Un jour Nasreddin Hodja entendit des bruits suspects dans sa maison. Pensant à un voleur, il se cacha dans un placard. Le voleur fouilla partout, sans trouver quelque chose digne d’être dérobé. Au moment de partir, il alla quand même jeter un coup d’œil dans le placard. Quelle ne fut pas sa surprise d’y voir Nasreddin !
— Mais que fais-tu là dedans ?
— Je me suis caché parce que j’avais honte, répondit Nasreddin. Chez moi, il n’y a rien qui soit digne d’être volé.
N’importe où mais pas dedans
Dans les villages, lors des funérailles, les hommes portaient le cercueil jusqu’à la mosquée, puis au cimetière. Quelqu’un demanda un jour à Nasreddin Hodja :
— Pendant la procession, de quel côté du cercueil faut-il se placer ?
— N’importe où, répondit Nasreddin en souriant, pourvu que ce ne soit pas dedans.
Ils avaient raison
Par une chaude journée d’été, Nasreddin Hodja se rendait à un village voisin. Assoiffé, il s’arrêta à une fontaine au bord de la route. Le robinet de cette fontaine était bouché avec un morceau de bois. Il le retira et un puissant jet l’inonda de la tête aux pieds. Très en colère, il s’adressa à la fontaine :
— Je comprends à présent pourquoi ils t’ont bouchée. Si tu avais été gentille ils ne t’auraient rien fait. Ils avaient raison.
La lettre pour Bagdad
Un ami s’adressa à Nasreddin Hodja :
— Rends-moi un service. Tu es cultivé, spirituel. Ecris-moi une lettre pour un ami qui est à Bagdad.

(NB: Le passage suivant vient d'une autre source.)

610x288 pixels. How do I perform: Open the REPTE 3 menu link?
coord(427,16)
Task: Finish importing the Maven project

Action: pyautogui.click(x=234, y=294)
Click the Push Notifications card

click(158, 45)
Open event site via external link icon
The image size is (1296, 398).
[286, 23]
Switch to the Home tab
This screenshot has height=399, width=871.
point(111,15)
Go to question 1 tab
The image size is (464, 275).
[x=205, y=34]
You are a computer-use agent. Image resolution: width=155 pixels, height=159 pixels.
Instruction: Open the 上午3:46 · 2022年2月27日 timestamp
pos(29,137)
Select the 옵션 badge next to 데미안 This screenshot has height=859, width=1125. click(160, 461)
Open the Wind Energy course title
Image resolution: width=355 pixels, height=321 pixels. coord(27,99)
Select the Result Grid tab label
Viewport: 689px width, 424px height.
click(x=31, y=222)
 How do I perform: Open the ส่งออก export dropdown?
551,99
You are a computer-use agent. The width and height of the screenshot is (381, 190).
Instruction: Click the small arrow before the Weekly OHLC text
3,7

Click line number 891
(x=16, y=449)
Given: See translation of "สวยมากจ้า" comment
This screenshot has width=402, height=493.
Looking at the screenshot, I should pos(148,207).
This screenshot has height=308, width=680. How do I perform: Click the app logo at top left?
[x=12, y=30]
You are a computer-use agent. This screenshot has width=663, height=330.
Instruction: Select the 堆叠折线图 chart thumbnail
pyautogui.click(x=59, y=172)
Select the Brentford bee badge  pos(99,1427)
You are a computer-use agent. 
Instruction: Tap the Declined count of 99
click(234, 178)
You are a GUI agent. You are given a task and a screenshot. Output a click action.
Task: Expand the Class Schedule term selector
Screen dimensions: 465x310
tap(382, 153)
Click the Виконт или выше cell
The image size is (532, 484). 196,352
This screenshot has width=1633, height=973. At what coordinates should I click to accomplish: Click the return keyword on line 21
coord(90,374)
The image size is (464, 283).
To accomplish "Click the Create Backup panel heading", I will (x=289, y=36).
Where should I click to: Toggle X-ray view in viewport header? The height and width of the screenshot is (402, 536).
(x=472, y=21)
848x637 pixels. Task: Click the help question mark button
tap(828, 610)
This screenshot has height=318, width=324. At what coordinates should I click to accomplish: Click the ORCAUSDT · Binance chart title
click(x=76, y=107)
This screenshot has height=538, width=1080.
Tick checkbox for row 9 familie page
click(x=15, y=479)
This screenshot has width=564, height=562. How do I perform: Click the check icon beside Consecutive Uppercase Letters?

— Ce n’est pas possible, je n’ai pas le temps d’aller à Bagdad pour écrire cette lettre.
— Mais il n’est pas nécessaire d’aller à Bagdad pour écrire cette lettre. Je ne vois pas le rapport.
— Il y en a un. Moi seul peux lire mon écriture et je n’ai pas du tout l’intention d’aller à Bagdad pour déchiffrer ma lettre à ton ami.
Le petit génie
Le fils de Nasreddin Hodja lui dit un jour :
— Père je me souviens du jour de ta naissance. A ces mots sa mère s’indigna et gronda l’enfant. Hodja intervint :
— Femme, laisse-le dire. Notre fils est un génie, il se peut qu’il s’en souvienne.
S’il a enfanté il peut aussi mourir
Nasreddin Hodja eut besoin d’un chaudron qu’il emprunta à un voisin. Puis il rapporta le chaudron avec une petite marmite.
— Ton chaudron a enfanté, lui dit Nasreddin. Un peu plus tard, Nasreddin redemanda le chaudron qui lui fut prêté volontiers. Ne voyant pas son ustensile revenir, le propriétaire décida d’aller le réclamer.
— Ton chaudron ? Mon pauvre ami, je n’avais pas le courage de te le dire. Ton chaudron est mort !
— Mort ? Mais, Hodja, a-t-on jamais vu mourir un chaudron ?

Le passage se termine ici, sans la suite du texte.